Bromwich, Ben Protess, William K. Rashbaum and Lola Fadulu
https://www.nytimes.com/live/2022/12/06/nyregion/trump-organization-trial-verdict
The guilty verdict is a stern rebuke for a company
that fostered crime.
The family business that nurtured Donald J. Trump’s
fame has been branded a felonious enterprise.
Donald J.
Trump’s family real estate business was convicted on Tuesday of tax fraud and
other financial crimes, a remarkable rebuke of the former president’s company
and what prosecutors described as its “culture of fraud and deception.”
The
conviction on all 17 counts, after more than a day of jury deliberations in
State Supreme Court in Manhattan, resulted from a long-running scheme in which
the Trump Organization doled out off-the-books luxury perks to some executives:
They received fancy apartments, leased Mercedes-Benzes, even private school
tuition for relatives, none of which they paid taxes on.
The
Manhattan district attorney’s office, which led the case against two Trump
Organization entities, had previously extracted a guilty plea from the
architect of the scheme, Allen H. Weisselberg, the company’s long-serving chief
financial officer.
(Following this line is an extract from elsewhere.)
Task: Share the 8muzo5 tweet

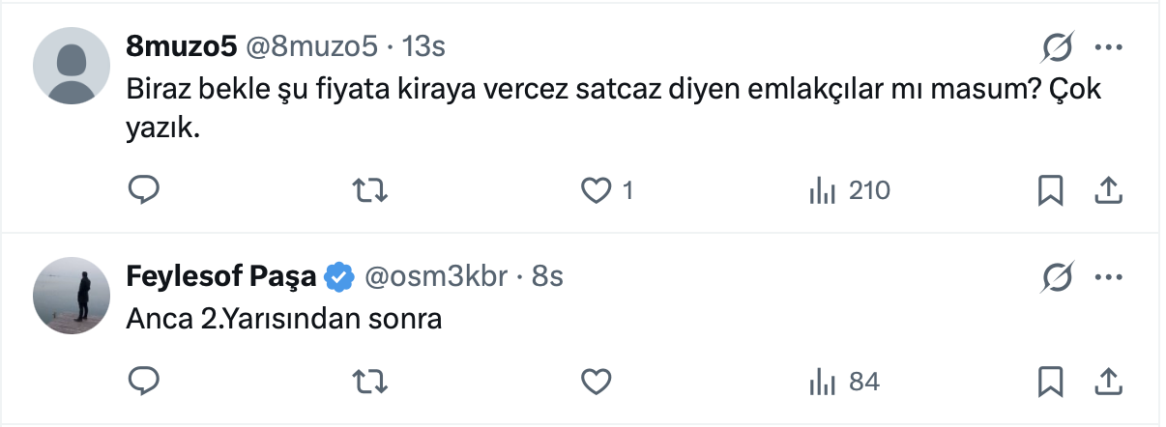Action: [1107, 191]
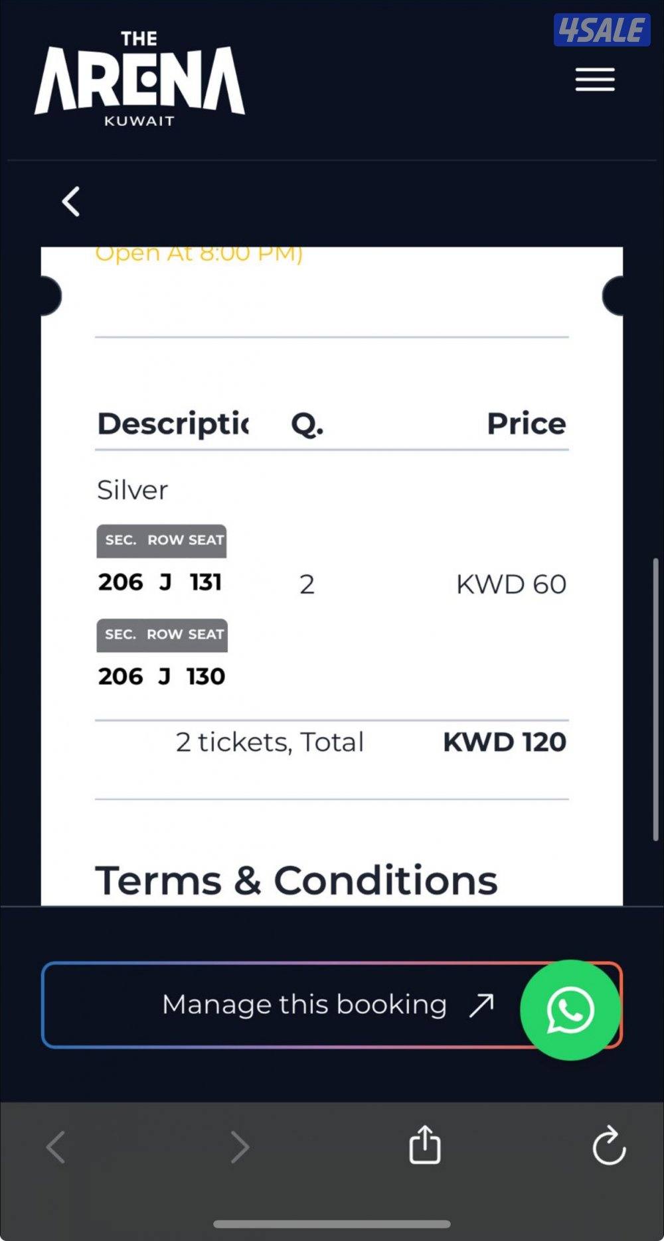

Mr. Weisselberg, one of the former president’s most loyal
lieutenants, testified as the prosecution’s star witness, but never implicated
Mr. Trump.
While
prosecutors stopped short of indicting the former president, they invoked his
name throughout the monthlong trial, telling jurors that he personally paid for
some of the perks and even approved a crucial aspect of the scheme. The
prosecution also sounded a drumbeat of damning evidence that spotlighted his
company’s freewheeling culture, revealing that pervasive illegality unfolded
under Mr. Trump’s nose for years.
The
company’s conviction — coupled with the prosecution’s explosive claim at trial
that Mr. Trump was “explicitly sanctioning tax fraud” — could now reverberate
through the 2024 presidential race, providing early fodder for opponents and
their attack ads.
It also
might lay the groundwork for the district attorney’s office to intensify its
broader criminal investigation into Mr. Trump’s business practices — and hush
money paid to a porn star who said she had an affair with him — an inquiry that
gained momentum in recent months, according to people with knowledge of the
matter.
For now,
the verdict against Mr. Trump’s company provides a win for the new district
attorney, Alvin L. Bragg, a Democrat who came under fire early this year when
he declined to seek an indictment of Mr. Trump in the broader investigation.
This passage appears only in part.